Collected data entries

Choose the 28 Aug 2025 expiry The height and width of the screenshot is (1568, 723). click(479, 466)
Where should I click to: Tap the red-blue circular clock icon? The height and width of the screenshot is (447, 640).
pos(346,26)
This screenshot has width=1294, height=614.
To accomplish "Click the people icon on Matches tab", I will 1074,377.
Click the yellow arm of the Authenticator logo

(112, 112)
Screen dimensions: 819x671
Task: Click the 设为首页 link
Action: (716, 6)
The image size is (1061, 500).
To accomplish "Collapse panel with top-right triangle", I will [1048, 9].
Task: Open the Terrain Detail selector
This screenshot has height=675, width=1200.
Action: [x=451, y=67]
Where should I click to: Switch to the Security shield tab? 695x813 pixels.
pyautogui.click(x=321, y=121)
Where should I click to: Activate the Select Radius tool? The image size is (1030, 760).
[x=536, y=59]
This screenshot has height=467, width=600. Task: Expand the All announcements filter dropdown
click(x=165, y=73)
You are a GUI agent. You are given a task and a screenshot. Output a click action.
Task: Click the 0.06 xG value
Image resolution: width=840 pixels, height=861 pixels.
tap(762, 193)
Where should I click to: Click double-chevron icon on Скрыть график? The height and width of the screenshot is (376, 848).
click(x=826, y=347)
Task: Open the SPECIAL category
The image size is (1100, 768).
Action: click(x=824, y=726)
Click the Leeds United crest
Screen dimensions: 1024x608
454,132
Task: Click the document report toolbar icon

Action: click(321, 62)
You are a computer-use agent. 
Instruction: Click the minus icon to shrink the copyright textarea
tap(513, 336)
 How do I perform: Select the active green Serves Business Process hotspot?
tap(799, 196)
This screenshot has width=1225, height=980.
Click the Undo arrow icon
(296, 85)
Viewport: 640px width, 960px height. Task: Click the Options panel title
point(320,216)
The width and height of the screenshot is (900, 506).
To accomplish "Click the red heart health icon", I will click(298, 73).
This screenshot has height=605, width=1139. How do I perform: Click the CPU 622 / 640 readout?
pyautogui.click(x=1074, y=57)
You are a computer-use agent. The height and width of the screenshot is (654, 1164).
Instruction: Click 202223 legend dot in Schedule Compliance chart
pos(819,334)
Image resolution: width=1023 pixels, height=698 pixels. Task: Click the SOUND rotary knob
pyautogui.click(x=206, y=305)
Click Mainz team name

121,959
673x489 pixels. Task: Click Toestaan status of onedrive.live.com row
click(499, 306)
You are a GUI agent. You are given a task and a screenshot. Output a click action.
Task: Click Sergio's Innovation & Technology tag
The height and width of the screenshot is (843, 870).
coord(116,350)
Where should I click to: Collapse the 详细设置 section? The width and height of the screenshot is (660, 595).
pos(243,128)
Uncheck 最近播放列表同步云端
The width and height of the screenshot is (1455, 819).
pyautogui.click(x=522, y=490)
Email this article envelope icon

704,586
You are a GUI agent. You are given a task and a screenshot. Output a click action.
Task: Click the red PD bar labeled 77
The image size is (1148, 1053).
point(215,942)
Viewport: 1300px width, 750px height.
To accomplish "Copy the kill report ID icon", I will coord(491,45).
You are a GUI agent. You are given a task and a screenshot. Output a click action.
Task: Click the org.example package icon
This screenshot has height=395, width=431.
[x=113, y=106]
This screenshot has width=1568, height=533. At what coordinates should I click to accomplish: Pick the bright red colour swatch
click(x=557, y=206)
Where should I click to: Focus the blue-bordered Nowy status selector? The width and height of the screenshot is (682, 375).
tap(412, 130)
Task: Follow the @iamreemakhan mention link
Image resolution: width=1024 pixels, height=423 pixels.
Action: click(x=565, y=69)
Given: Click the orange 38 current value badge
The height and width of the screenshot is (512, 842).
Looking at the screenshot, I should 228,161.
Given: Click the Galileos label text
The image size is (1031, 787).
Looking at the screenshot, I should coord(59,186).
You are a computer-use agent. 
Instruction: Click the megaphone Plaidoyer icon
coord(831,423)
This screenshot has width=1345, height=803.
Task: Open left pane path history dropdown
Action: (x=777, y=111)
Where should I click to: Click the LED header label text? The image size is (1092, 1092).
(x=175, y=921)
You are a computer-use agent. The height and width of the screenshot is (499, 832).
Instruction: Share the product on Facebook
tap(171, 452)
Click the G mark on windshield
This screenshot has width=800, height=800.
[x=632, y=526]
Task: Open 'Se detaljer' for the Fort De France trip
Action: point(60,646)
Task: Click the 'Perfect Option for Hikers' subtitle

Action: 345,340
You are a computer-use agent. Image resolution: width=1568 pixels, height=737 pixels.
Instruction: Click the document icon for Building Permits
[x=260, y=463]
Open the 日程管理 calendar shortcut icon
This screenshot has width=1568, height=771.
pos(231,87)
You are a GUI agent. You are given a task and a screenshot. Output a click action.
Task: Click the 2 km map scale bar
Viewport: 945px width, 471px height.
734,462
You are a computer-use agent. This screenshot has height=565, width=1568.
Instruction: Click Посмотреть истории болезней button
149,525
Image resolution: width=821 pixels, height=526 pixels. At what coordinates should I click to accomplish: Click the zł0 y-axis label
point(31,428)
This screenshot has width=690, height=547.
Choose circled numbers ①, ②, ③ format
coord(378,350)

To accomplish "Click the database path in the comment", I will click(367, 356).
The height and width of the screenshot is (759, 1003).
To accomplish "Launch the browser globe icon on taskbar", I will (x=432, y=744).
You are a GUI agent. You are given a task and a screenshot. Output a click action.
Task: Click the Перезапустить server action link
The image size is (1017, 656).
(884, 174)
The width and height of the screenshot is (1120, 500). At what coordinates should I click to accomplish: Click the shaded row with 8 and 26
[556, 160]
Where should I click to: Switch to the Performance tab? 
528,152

What is needed. All the lines above should be written out once more, exactly.

Your response.
Choose the 28 Aug 2025 expiry The height and width of the screenshot is (1568, 723). click(479, 466)
Where should I click to: Tap the red-blue circular clock icon? The height and width of the screenshot is (447, 640).
pos(346,26)
This screenshot has width=1294, height=614.
To accomplish "Click the people icon on Matches tab", I will 1074,377.
Click the yellow arm of the Authenticator logo

(112, 112)
Screen dimensions: 819x671
Task: Click the 设为首页 link
Action: (716, 6)
The image size is (1061, 500).
To accomplish "Collapse panel with top-right triangle", I will [1048, 9].
Task: Open the Terrain Detail selector
This screenshot has height=675, width=1200.
Action: [x=451, y=67]
Where should I click to: Switch to the Security shield tab? 695x813 pixels.
pyautogui.click(x=321, y=121)
Where should I click to: Activate the Select Radius tool? The image size is (1030, 760).
[x=536, y=59]
This screenshot has height=467, width=600. Task: Expand the All announcements filter dropdown
click(x=165, y=73)
You are a GUI agent. You are given a task and a screenshot. Output a click action.
Task: Click the 0.06 xG value
Image resolution: width=840 pixels, height=861 pixels.
tap(762, 193)
Where should I click to: Click double-chevron icon on Скрыть график? The height and width of the screenshot is (376, 848).
click(x=826, y=347)
Task: Open the SPECIAL category
The image size is (1100, 768).
Action: click(x=824, y=726)
Click the Leeds United crest
Screen dimensions: 1024x608
454,132
Task: Click the document report toolbar icon

Action: click(321, 62)
You are a computer-use agent. 
Instruction: Click the minus icon to shrink the copyright textarea
tap(513, 336)
 How do I perform: Select the active green Serves Business Process hotspot?
tap(799, 196)
This screenshot has width=1225, height=980.
Click the Undo arrow icon
(296, 85)
Viewport: 640px width, 960px height. Task: Click the Options panel title
point(320,216)
The width and height of the screenshot is (900, 506).
To accomplish "Click the red heart health icon", I will click(298, 73).
This screenshot has height=605, width=1139. How do I perform: Click the CPU 622 / 640 readout?
pyautogui.click(x=1074, y=57)
You are a computer-use agent. The height and width of the screenshot is (654, 1164).
Instruction: Click 202223 legend dot in Schedule Compliance chart
pos(819,334)
Image resolution: width=1023 pixels, height=698 pixels. Task: Click the SOUND rotary knob
pyautogui.click(x=206, y=305)
Click Mainz team name

121,959
673x489 pixels. Task: Click Toestaan status of onedrive.live.com row
click(499, 306)
You are a GUI agent. You are given a task and a screenshot. Output a click action.
Task: Click Sergio's Innovation & Technology tag
The height and width of the screenshot is (843, 870).
coord(116,350)
Where should I click to: Collapse the 详细设置 section? The width and height of the screenshot is (660, 595).
pos(243,128)
Uncheck 最近播放列表同步云端
The width and height of the screenshot is (1455, 819).
pyautogui.click(x=522, y=490)
Email this article envelope icon

704,586
You are a GUI agent. You are given a task and a screenshot. Output a click action.
Task: Click the red PD bar labeled 77
The image size is (1148, 1053).
point(215,942)
Viewport: 1300px width, 750px height.
To accomplish "Copy the kill report ID icon", I will coord(491,45).
You are a GUI agent. You are given a task and a screenshot. Output a click action.
Task: Click the org.example package icon
This screenshot has height=395, width=431.
[x=113, y=106]
This screenshot has width=1568, height=533. At what coordinates should I click to accomplish: Pick the bright red colour swatch
click(x=557, y=206)
Where should I click to: Focus the blue-bordered Nowy status selector? The width and height of the screenshot is (682, 375).
tap(412, 130)
Task: Follow the @iamreemakhan mention link
Image resolution: width=1024 pixels, height=423 pixels.
Action: click(x=565, y=69)
Given: Click the orange 38 current value badge
The height and width of the screenshot is (512, 842).
Looking at the screenshot, I should 228,161.
Given: Click the Galileos label text
The image size is (1031, 787).
Looking at the screenshot, I should coord(59,186).
You are a computer-use agent. 
Instruction: Click the megaphone Plaidoyer icon
coord(831,423)
This screenshot has width=1345, height=803.
Task: Open left pane path history dropdown
Action: (x=777, y=111)
Where should I click to: Click the LED header label text? The image size is (1092, 1092).
(x=175, y=921)
You are a computer-use agent. The height and width of the screenshot is (499, 832).
Instruction: Share the product on Facebook
tap(171, 452)
Click the G mark on windshield
This screenshot has width=800, height=800.
[x=632, y=526]
Task: Open 'Se detaljer' for the Fort De France trip
Action: point(60,646)
Task: Click the 'Perfect Option for Hikers' subtitle

Action: 345,340
You are a computer-use agent. Image resolution: width=1568 pixels, height=737 pixels.
Instruction: Click the document icon for Building Permits
[x=260, y=463]
Open the 日程管理 calendar shortcut icon
This screenshot has width=1568, height=771.
pos(231,87)
You are a GUI agent. You are given a task and a screenshot. Output a click action.
Task: Click the 2 km map scale bar
Viewport: 945px width, 471px height.
734,462
You are a computer-use agent. This screenshot has height=565, width=1568.
Instruction: Click Посмотреть истории болезней button
149,525
Image resolution: width=821 pixels, height=526 pixels. At what coordinates should I click to accomplish: Click the zł0 y-axis label
point(31,428)
This screenshot has width=690, height=547.
Choose circled numbers ①, ②, ③ format
coord(378,350)

To accomplish "Click the database path in the comment", I will click(367, 356).
The height and width of the screenshot is (759, 1003).
To accomplish "Launch the browser globe icon on taskbar", I will (x=432, y=744).
You are a GUI agent. You are given a task and a screenshot. Output a click action.
Task: Click the Перезапустить server action link
The image size is (1017, 656).
(884, 174)
The width and height of the screenshot is (1120, 500). At what coordinates should I click to accomplish: Click the shaded row with 8 and 26
[556, 160]
Where should I click to: Switch to the Performance tab? 
528,152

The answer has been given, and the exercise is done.